### [Provided records]
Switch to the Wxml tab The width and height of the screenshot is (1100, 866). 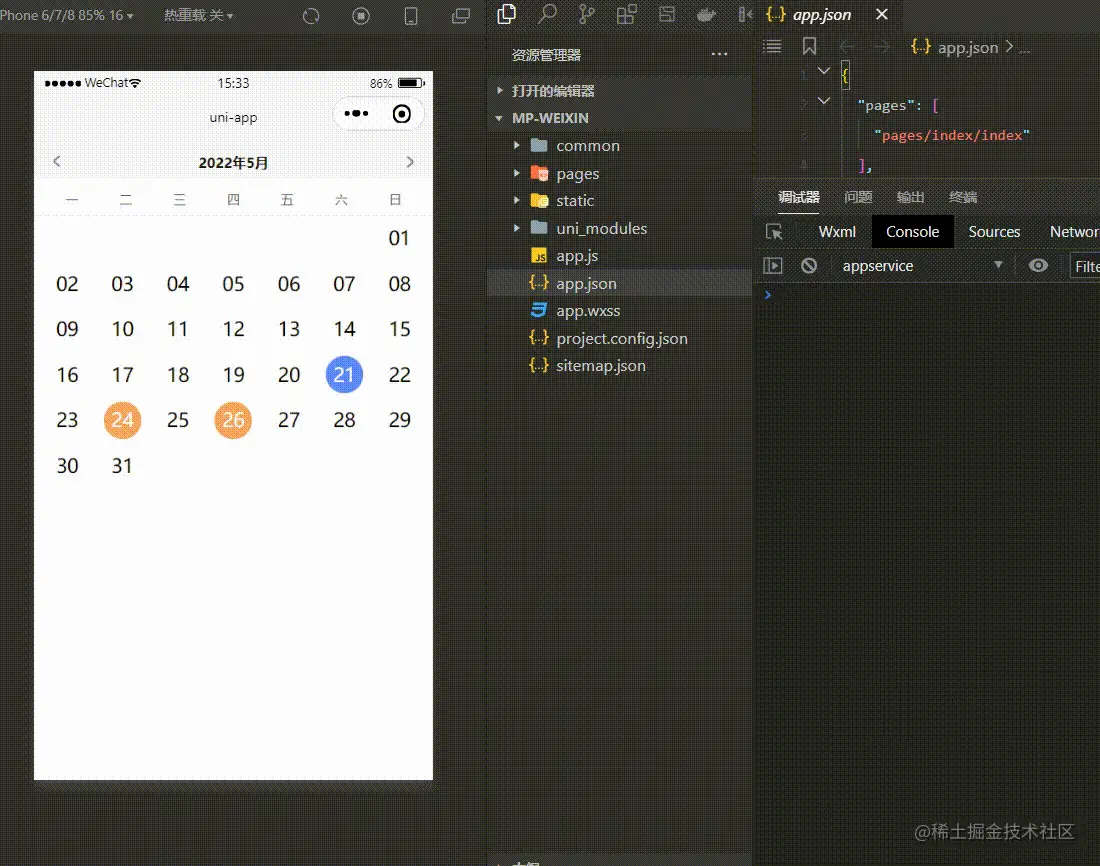(837, 232)
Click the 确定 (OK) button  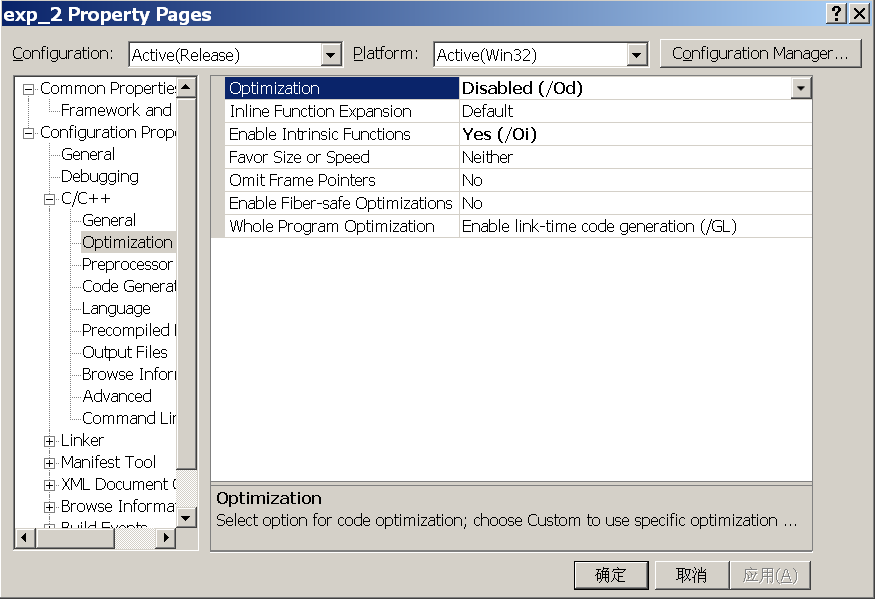click(611, 575)
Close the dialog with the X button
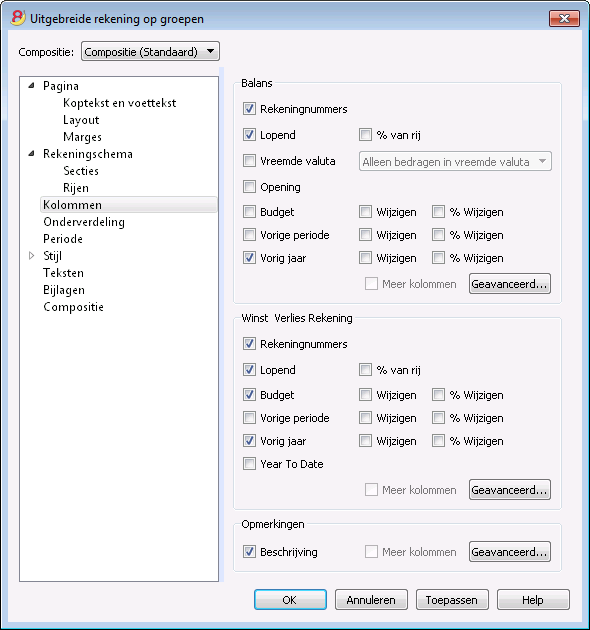This screenshot has height=630, width=590. (x=564, y=18)
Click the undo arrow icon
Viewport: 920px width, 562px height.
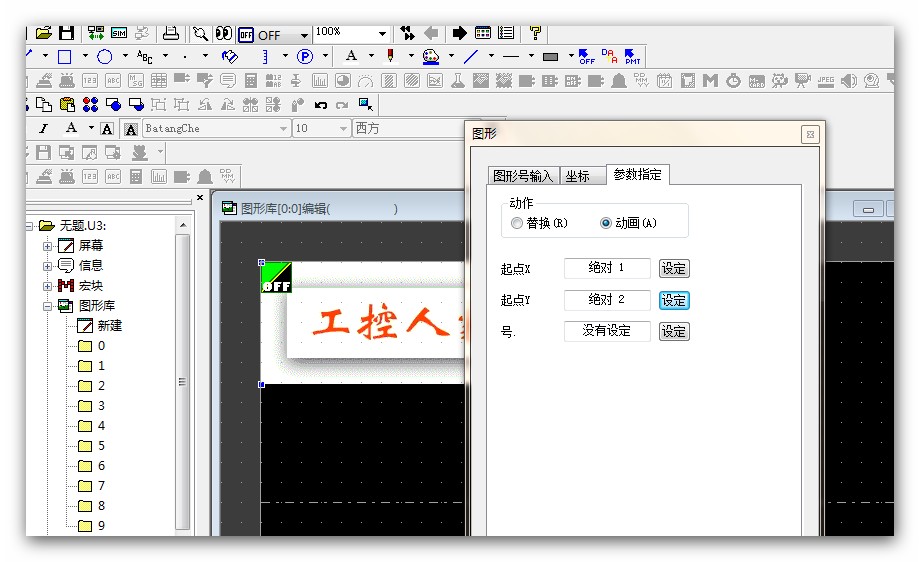pyautogui.click(x=321, y=104)
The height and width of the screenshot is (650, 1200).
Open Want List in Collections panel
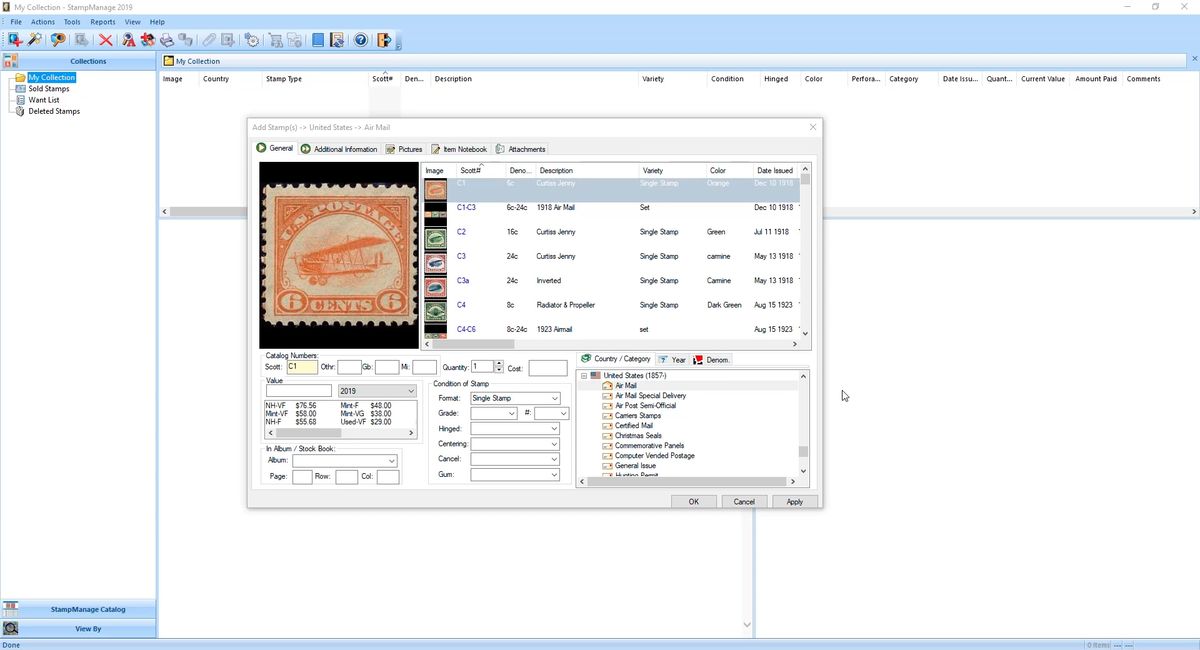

### [Work instruction]
Word-for-word restatement: every line from the one with "Viewport: 920px width, 562px height." through the final line of the data, both ends included, pictures excluded.

### [Reply to the exercise]
Viewport: 920px width, 562px height.
pyautogui.click(x=321, y=104)
The height and width of the screenshot is (650, 1200).
Open Want List in Collections panel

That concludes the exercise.